To make same-day dosing adjustments, have the patient wait 2 to 4 hours for further evaluation, when peak levels have been reached. Provide an additional 5 to 10 mg of Methadose if withdrawal symptoms have not been suppressed or if symptoms reappear.
The total daily dose of Methadose on the first day of treatment should not ordinarily exceed 40 mg. Adjust the dose over the first week of treatment based on control of withdrawal symptoms at the time of expected peak activity (e.g., 2 to 4 hours after dosing). When adjusting the dose, keep in mind that methadone levels will accumulate over the first several days of dosing; deaths have occurred in early treatment due to the cumulative effects. Instruct patients that the dose will “hold” for a longer period of time as tissue stores of methadone accumulate.
Use lower initial doses for patients whose tolerance is expected to be low at treatment entry. Any patient who has not taken opioids for more than 5 days may no longer be tolerant. Do not determine initial doses based on previous treatment episodes or dollars spent per day on illicit drug use.

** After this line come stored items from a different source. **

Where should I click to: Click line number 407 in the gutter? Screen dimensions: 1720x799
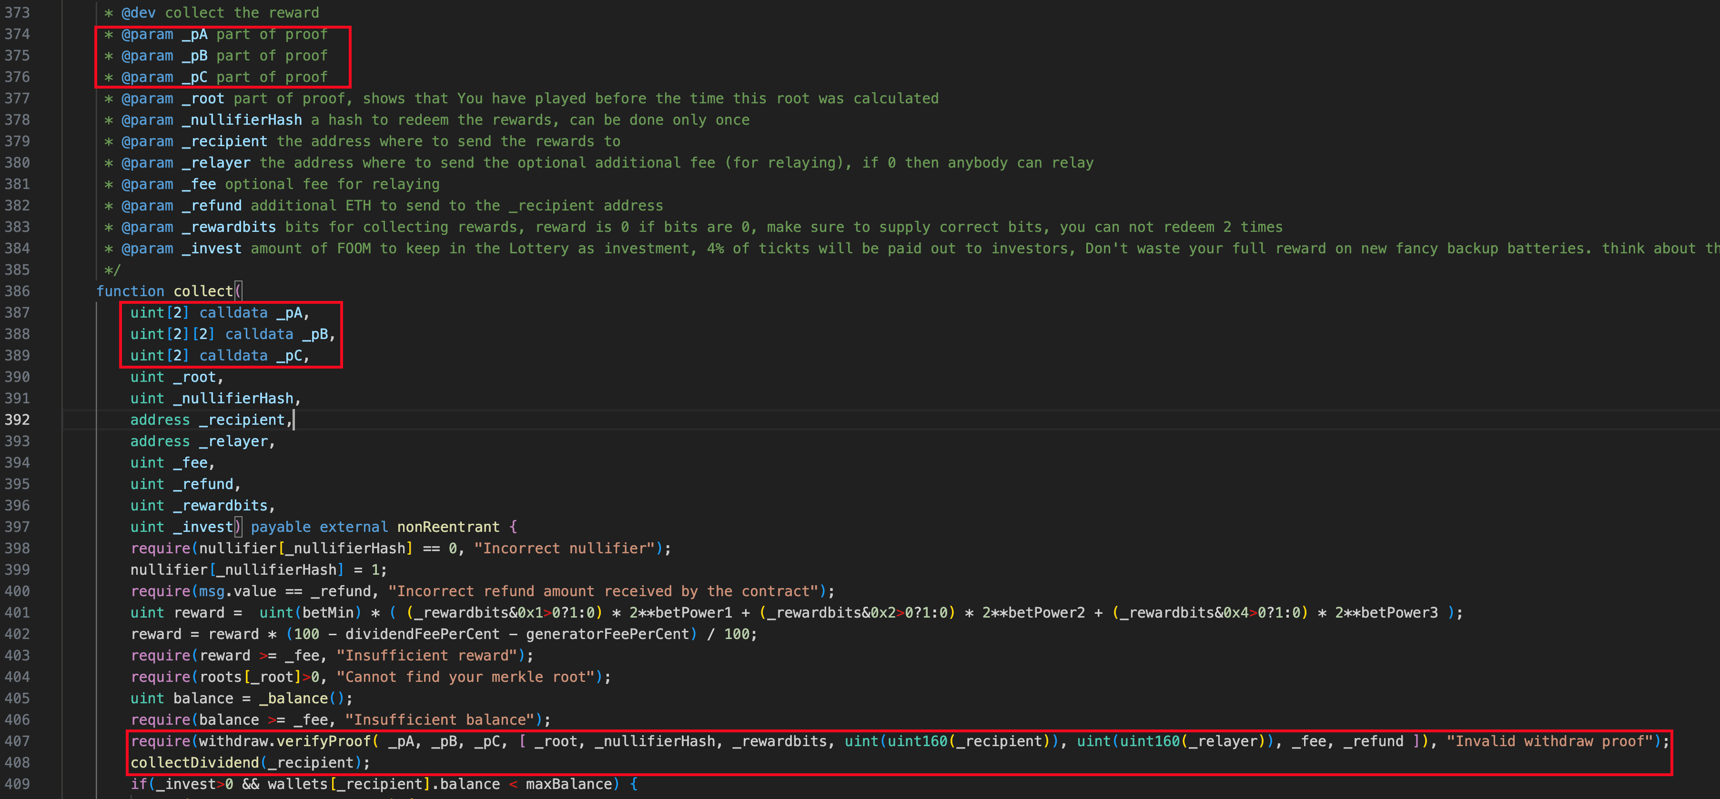[17, 741]
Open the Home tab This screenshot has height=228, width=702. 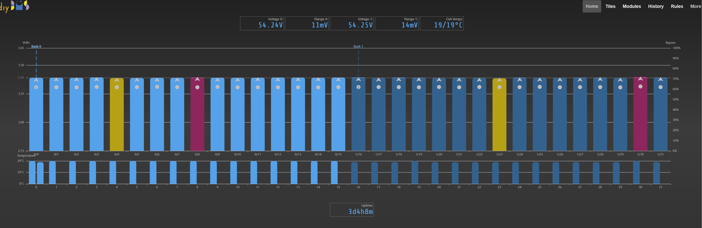[592, 6]
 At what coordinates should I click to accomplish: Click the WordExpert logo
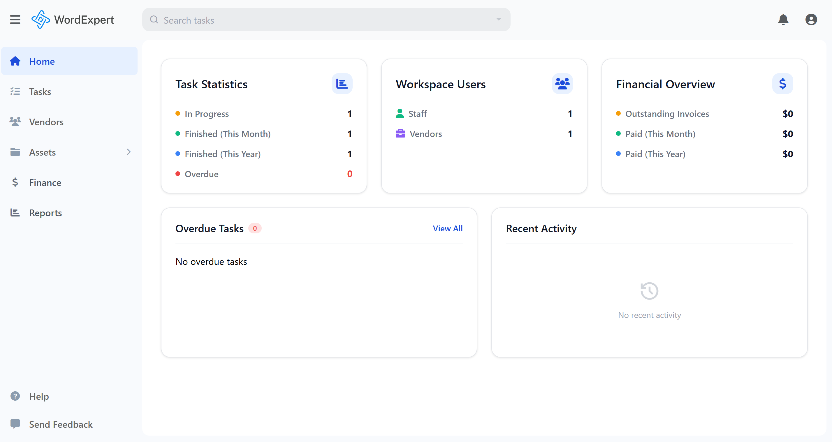[41, 19]
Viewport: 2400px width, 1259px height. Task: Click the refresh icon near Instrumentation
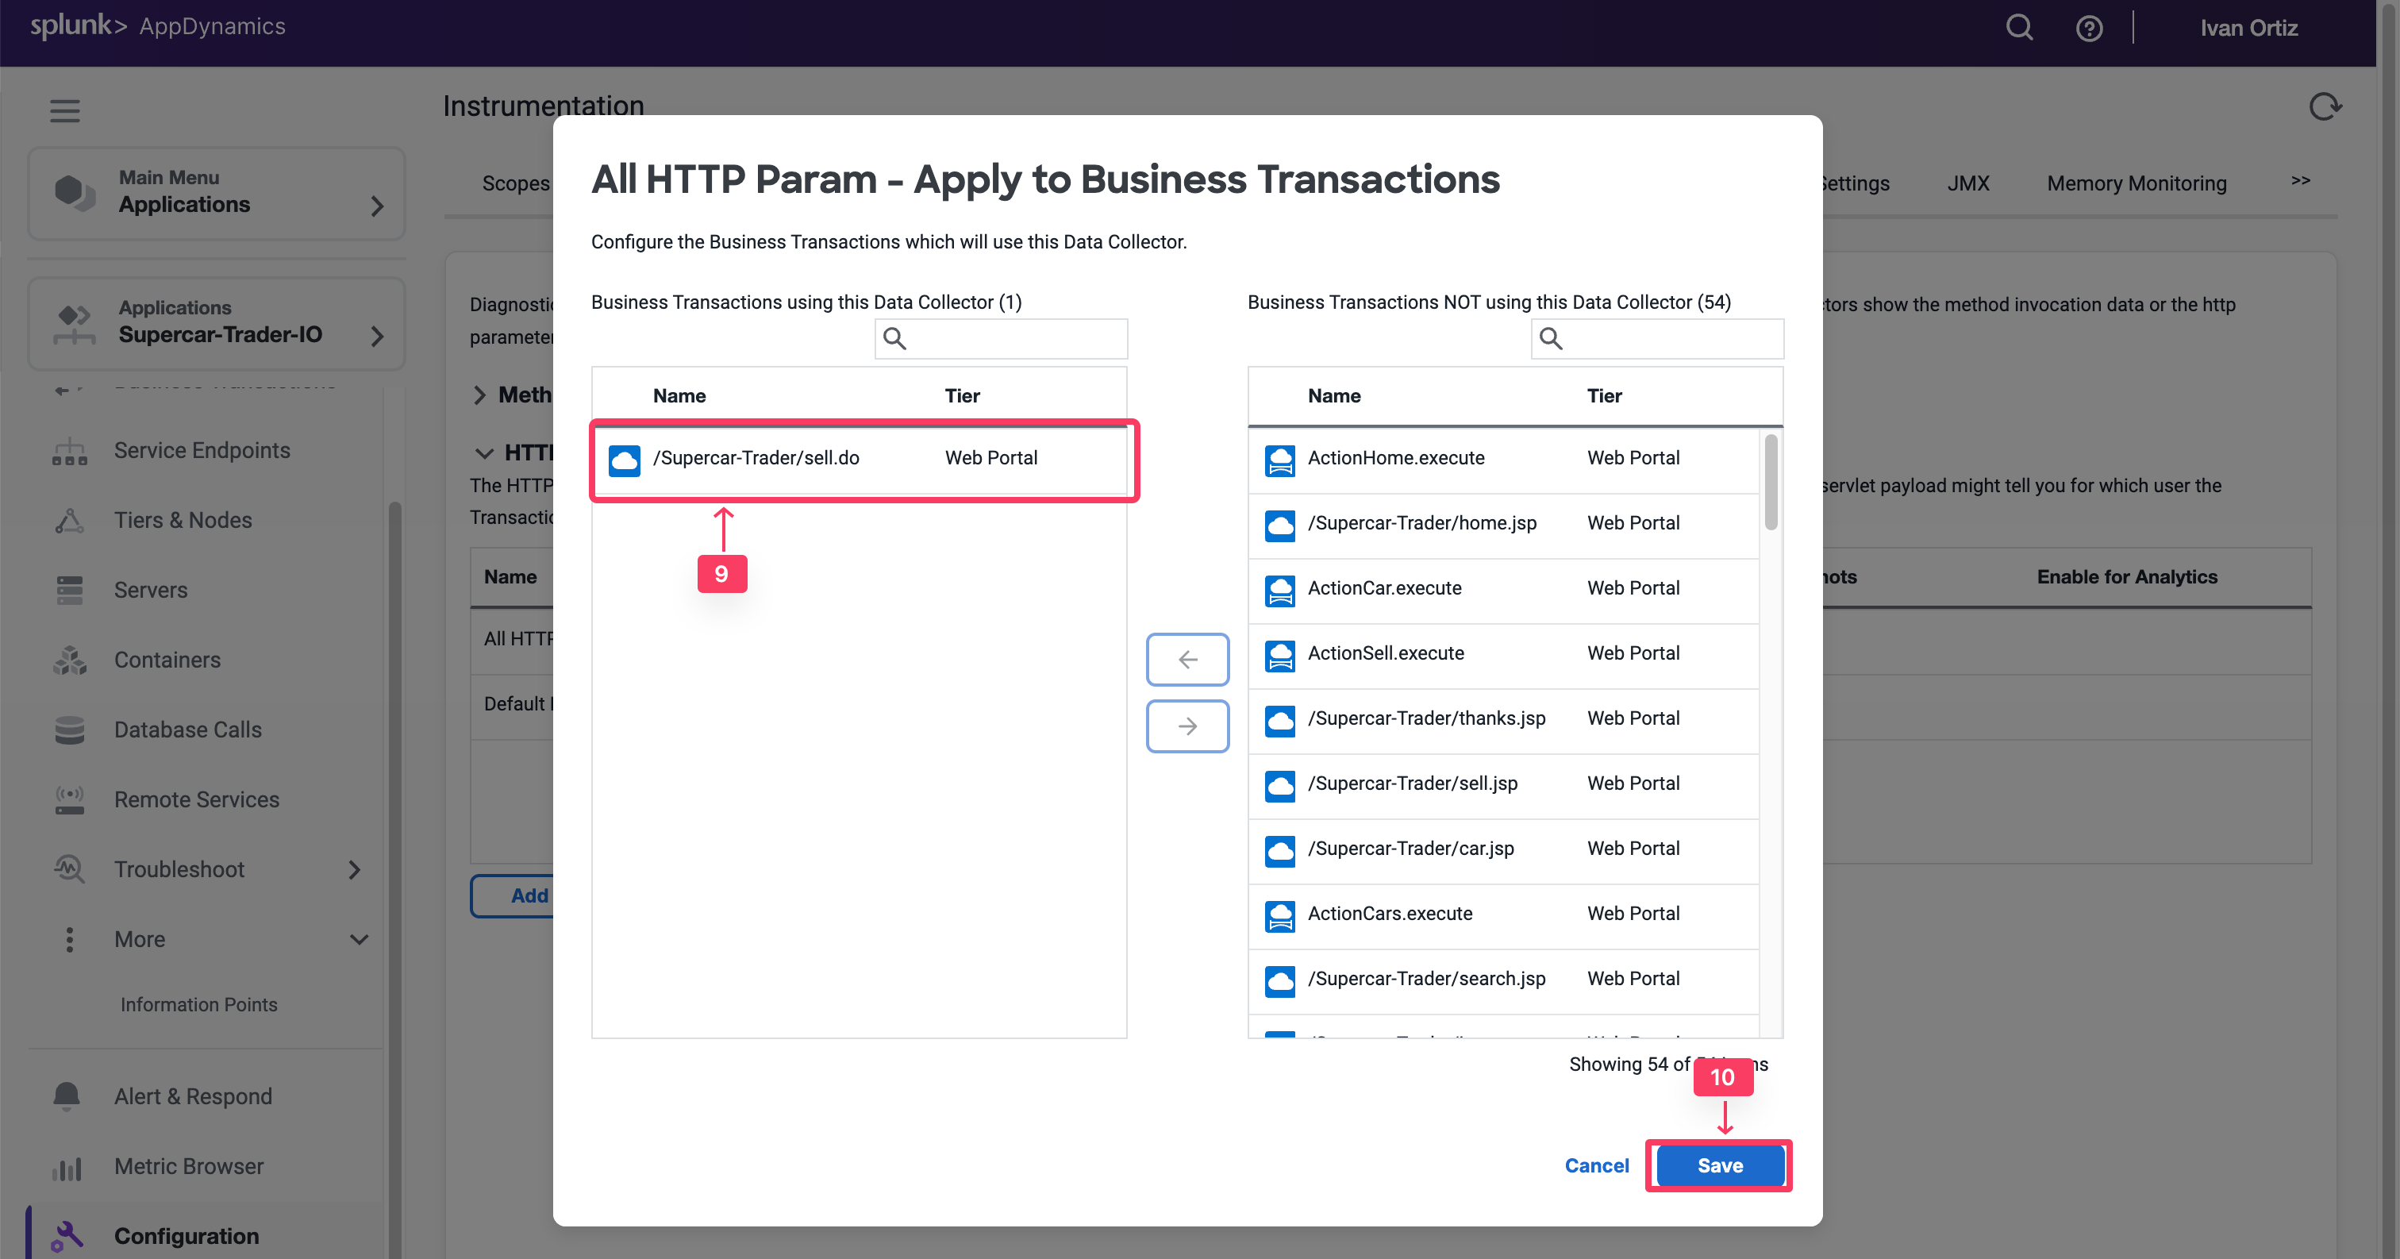2324,107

For a brief course of stabilization followed by a period of medically supervised withdrawal, titrate the patient to a total daily dose of about 40 mg in divided doses to achieve an adequate stabilizing level. After 2 to 3 days of stabilization, gradually decrease the dose of Methadose. Decrease the dose of Methadose on a daily basis or at 2-day intervals, keeping the amount of Methadose sufficient to keep withdrawal symptoms at a tolerable level. Hospitalized patients may tolerate a daily reduction of 20% of the total daily dose. Ambulatory patients may need a slower schedule.

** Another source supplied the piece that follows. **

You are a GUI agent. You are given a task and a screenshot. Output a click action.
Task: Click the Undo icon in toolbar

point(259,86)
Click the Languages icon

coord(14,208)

2.5 Titration and Maintenance Treatment of Opioid Dependence Detoxification
Titrate patients in maintenance treatment to a dose that prevents opioid withdrawal symptoms for 24 hours, reduces drug hunger or craving, and blocks or attenuates the euphoric effects of self-administered opioids, ensuring that the patient is tolerant to the sedative effects of methadone. Most commonly, clinical stability is achieved at doses between 80 to 120 mg/day.
2.6 Medically Supervised Withdrawal After a Period of Maintenance Treatment for Opioid Addiction
There is considerable variability in the appropriate rate of methadone taper in patients choosing medically supervised withdrawal from methadone treatment. Dose reductions should generally be less than 10% of the established tolerance or maintenance dose, and 10 to 14-day intervals should elapse between dose reductions. Apprise patients of the high risk of relapse to illicit drug use associated with discontinuation of methadone maintenance treatment.
Risk of Relapse in Patients on Methadone Maintenance Treatment of Opioid Addiction
Abrupt opioid discontinuation can lead to development of opioid withdrawal symptoms [see Drug Abuse and Dependence (9.3)]. Opioid withdrawal symptoms have been associated with an increased risk of relapse to illicit drug use in susceptible patients.
2.8 Considerations for Management of Acute Pain During Methadone Maintenance Treatment
Patients in methadone maintenance treatment for opioid dependence who experience physical trauma, postoperative pain or other acute pain cannot be expected to derive analgesia from their existing dose of methadone. Such patients should be administered analgesics, including opioids, in doses that would otherwise be indicated for non-methadone-treated patients with similar painful conditions. When opioids are required for management of acute pain in methadone maintenance patients, somewhat higher and/or more frequent doses will often be required than would be the case for non-tolerant patients due to the opioid tolerance induced by methadone.
2.9 Dosage Adjustment During Pregnancy
Methadone clearance may be increased during pregnancy. During pregnancy, a woman’s methadone dose may need to be increased or the dosing interval decreased. Methadone should be used in pregnancy only if the potential benefit justifies the potential risk to the fetus [see Use in Specific Populations (8.1)].